> _Exercise instructions_: Skipping all pictures, print exactly the lines below from the one with "978x479 pixels. How" through the final line.

> _Data shown_:

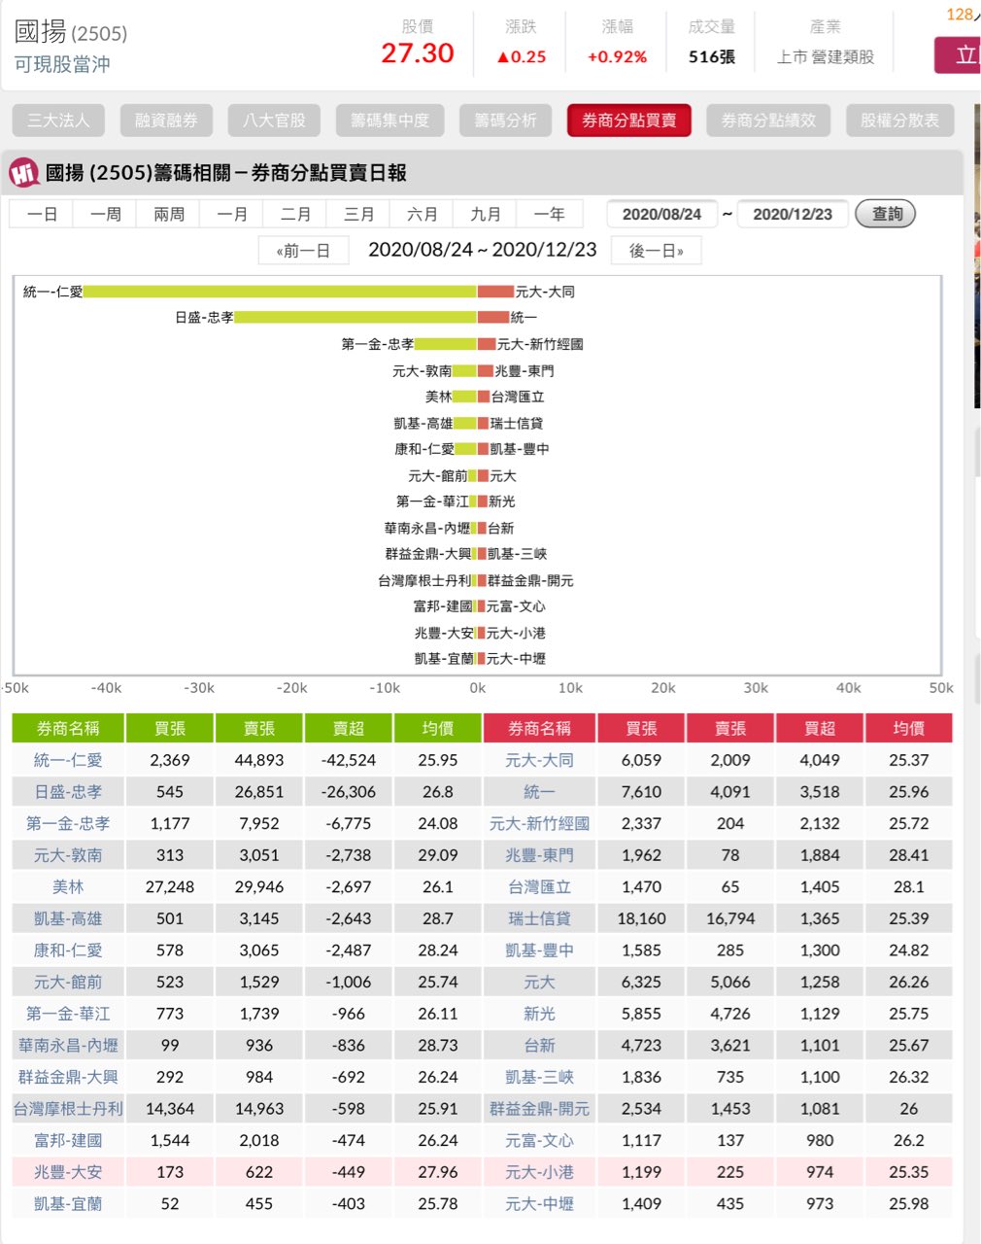Pick the 一周 time range option
Viewport: 981px width, 1244px height.
[x=106, y=214]
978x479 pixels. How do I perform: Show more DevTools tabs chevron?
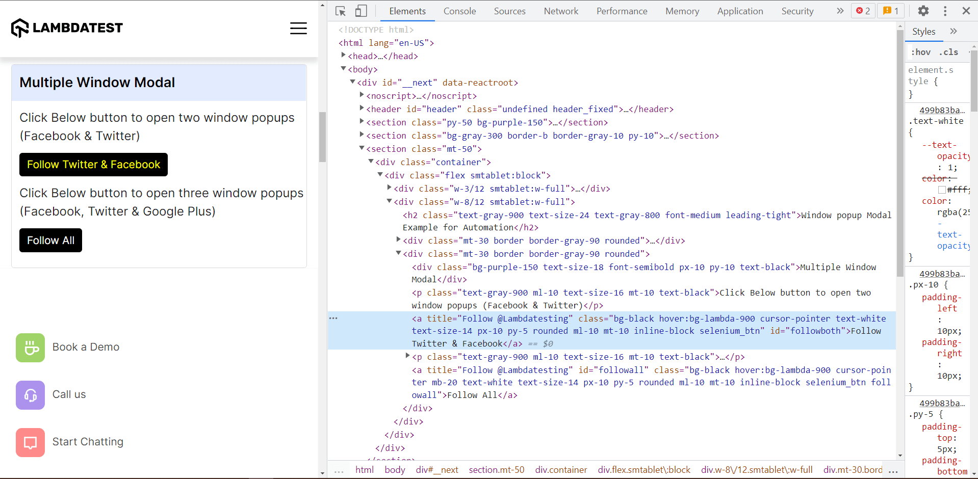tap(840, 11)
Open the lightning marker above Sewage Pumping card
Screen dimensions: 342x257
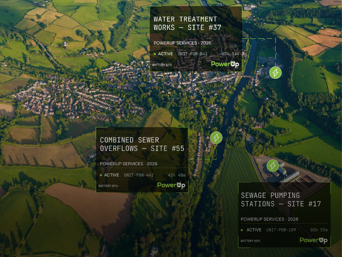pos(273,166)
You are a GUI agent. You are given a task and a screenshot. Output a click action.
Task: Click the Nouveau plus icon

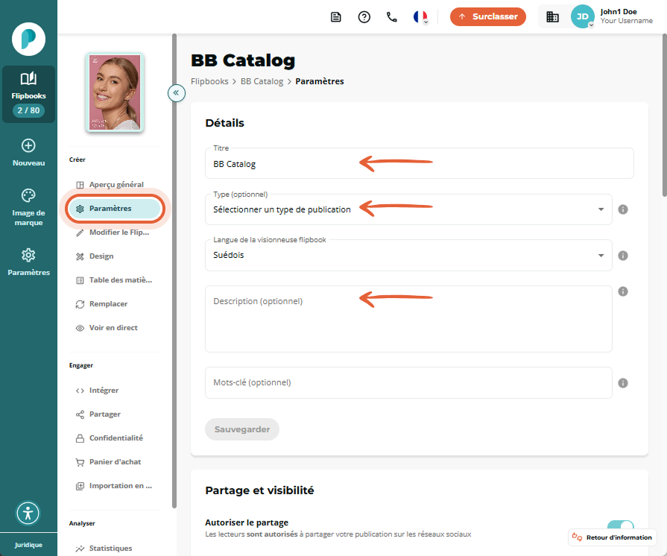pos(28,146)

> _Solution for this exercise_:
978x479 pixels. How do I perform: Show more DevTools tabs chevron?
tap(840, 11)
Open the lightning marker above Sewage Pumping card
Screen dimensions: 342x257
pos(273,166)
You are a GUI agent. You are given a task and a screenshot. Output a click action.
Task: Click the Nouveau plus icon

pos(28,146)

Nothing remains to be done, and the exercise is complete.